§ COMPLETE THE FOLLOWING
1. List each username that heads a post in the forum thread, naming each one once.
2. Pick up the forum thread about taking a blow to the abdomen and keep writing it from the point where it stops.

§ DOCUMENT TEXT
== == ==

What I meant was take some asshole, like you for example, and for the sake of science, have you lie down on a table and allow that guy to deliver a blow to your abdominal region.


----------



## tucker01 (Dec 29, 2006)

See this asshole(me for instance) would be able to absorb at least 6 tonnes of pressure


----------



## P-funk (Dec 29, 2006)

IainDaniel said:


> See this asshole(me for instance) would be able to absorb at least 6 tonnes of pressure



I didn't realize an alcohol gut was that strong?  Amazing!


----------



## tucker01 (Dec 29, 2006)

It is.  Takes many years of practice to earn that Molson muscle.

We all start out skinny.  But to put on weight takes dedication, I just happen to use liquid calories.


----------



## wilwn (Dec 29, 2006)

imagine if these guys played football though.  they would have sufficient time to set up and *BAM*


----------



## Raz (Dec 30, 2006)

== == ==

§ DATA EXCERPT
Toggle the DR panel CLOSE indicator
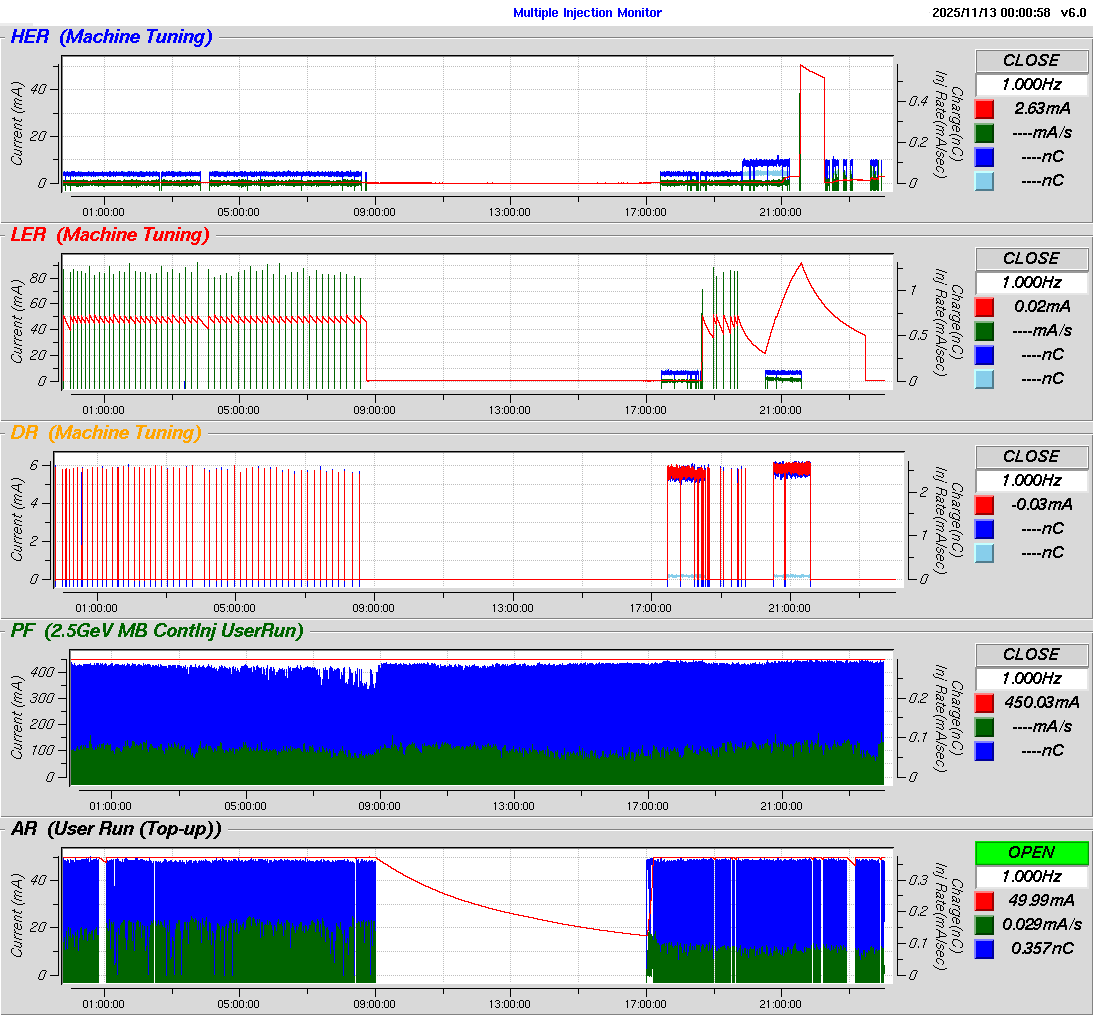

== == ==

§ TASK RESPONSES
1. tucker01, P-funk, wilwn, Raz

2.
WTF!  

Is this shit real???  What gets me is these guys dont have a single scrath on their body!?!?


----------



## wilwn (Dec 30, 2006)

yeah, i see how they can condition their bones to take the hits, but what about their other tissues?


----------



## CowPimp (Dec 30, 2006)

Awesome video.


----------



## Squaggleboggin (Jan 1, 2007)

That's awesome. It'd be useful to know how to train like that without hurting yourself. Well, maybe not completely useful... but I guess I think differently from most people.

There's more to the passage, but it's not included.